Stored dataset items
:::

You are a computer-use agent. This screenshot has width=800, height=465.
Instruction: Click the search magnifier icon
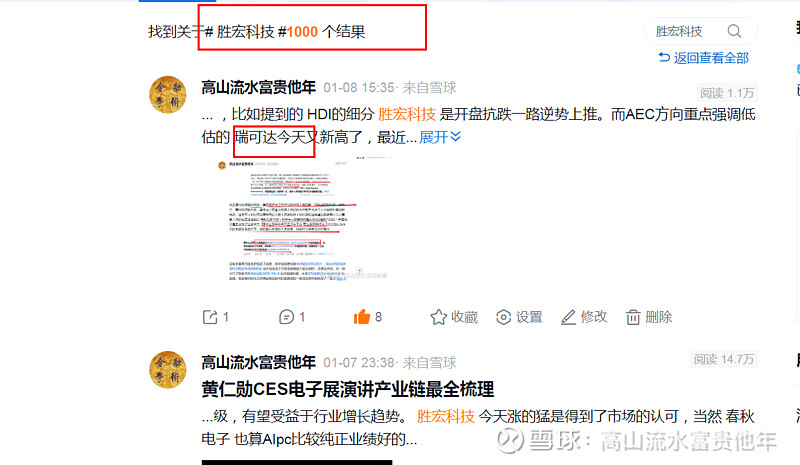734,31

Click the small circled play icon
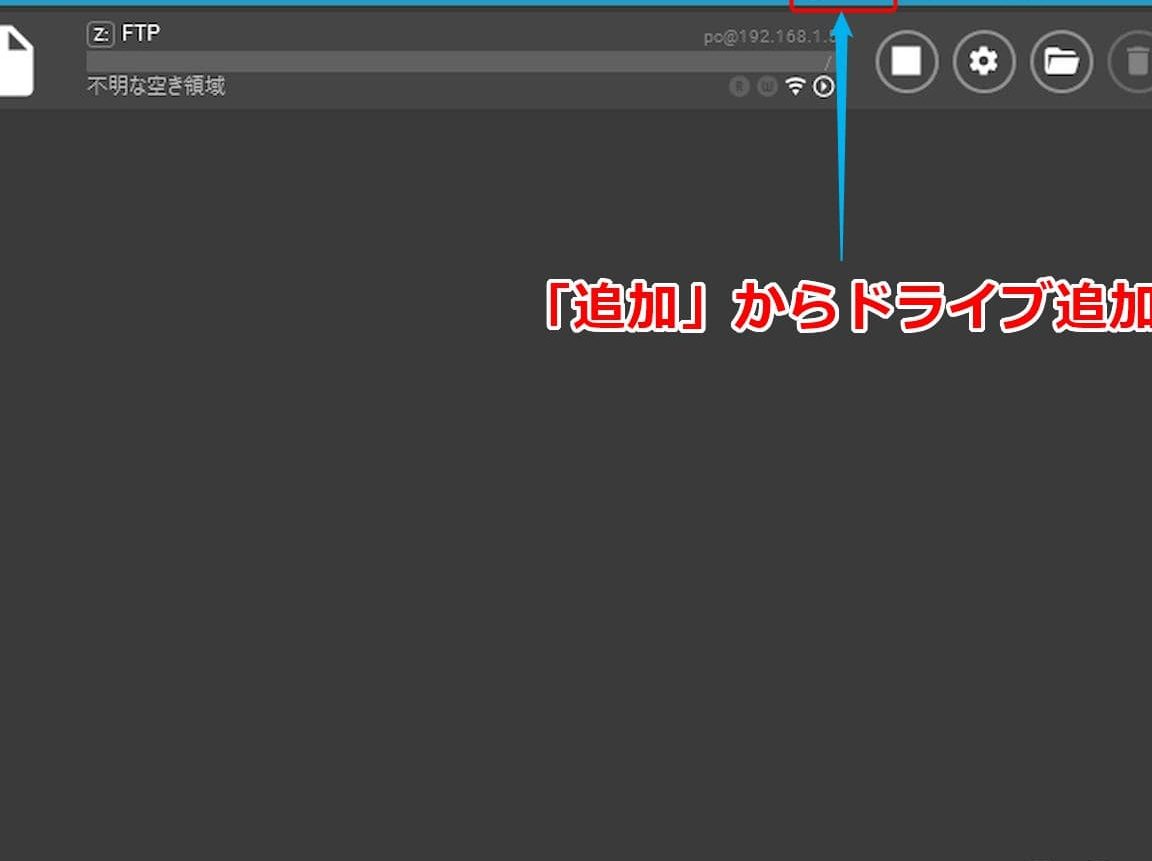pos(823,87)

:::

| What to produce |
Copy every record exactly, without the pictures.

| Expected output |
You are a computer-use agent. This screenshot has width=800, height=465.
Instruction: Click the search magnifier icon
734,31

Click the small circled play icon
pos(823,87)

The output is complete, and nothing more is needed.